Eine neue Ära der Volatilität an den Finanzmärkten hat begonnen. Das stellt Investoren vor die schwierige Aufgabe, die Börsengewinner in der laufenden Phase der Unsicherheiten zu identifizieren. Unter den Finanztiteln an der SIX ragen Swissquote, CFT und Swiss Re mit ihrer weit überdurchschnittlichen Performance heraus.
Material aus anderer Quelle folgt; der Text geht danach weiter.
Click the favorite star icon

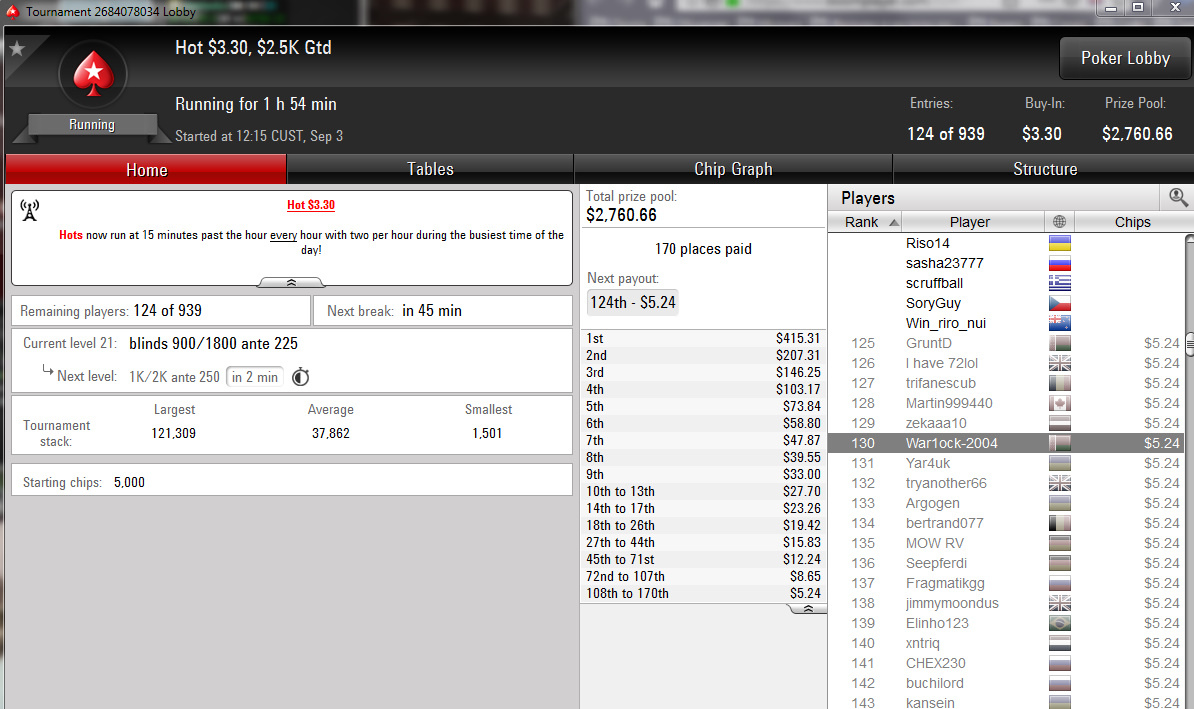[17, 50]
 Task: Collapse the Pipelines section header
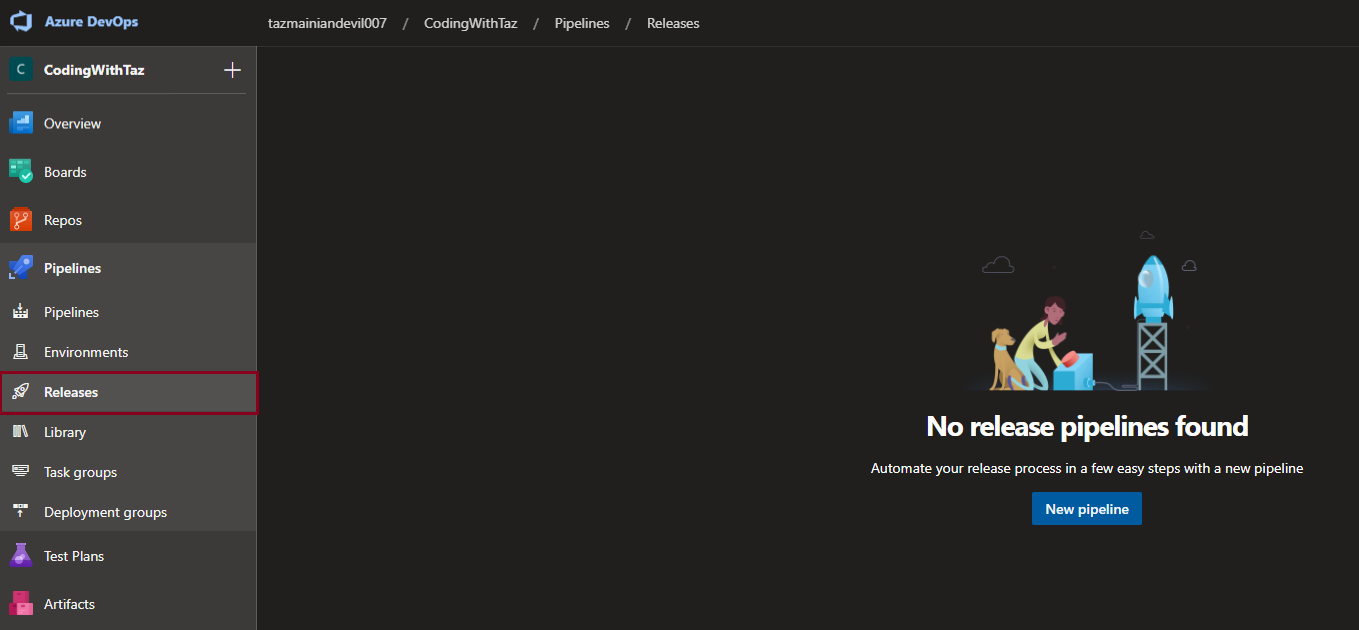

Egal, ob über 1 Jahr oder 5 Jahre, die Aktien der drei spezialisierten Schweizer Finanzunternehmen zeigen eine markant stärkere Kursentwicklung als die marktbreiten Indizes. Bis 13. Juni stiegen Swiss Re auf 1-Jahressicht um 23,3%, CFT um 56% und Swissquote um 64,7%. Auf 5-Jahressicht legten Swiss Re um 86,3% zu, CFT um 111,7%, und Swissquote konnte sogar um 614% zulegen. Nur wenige Aktien können mit ähnlich überzeugenden Performancezahlen aufwarten.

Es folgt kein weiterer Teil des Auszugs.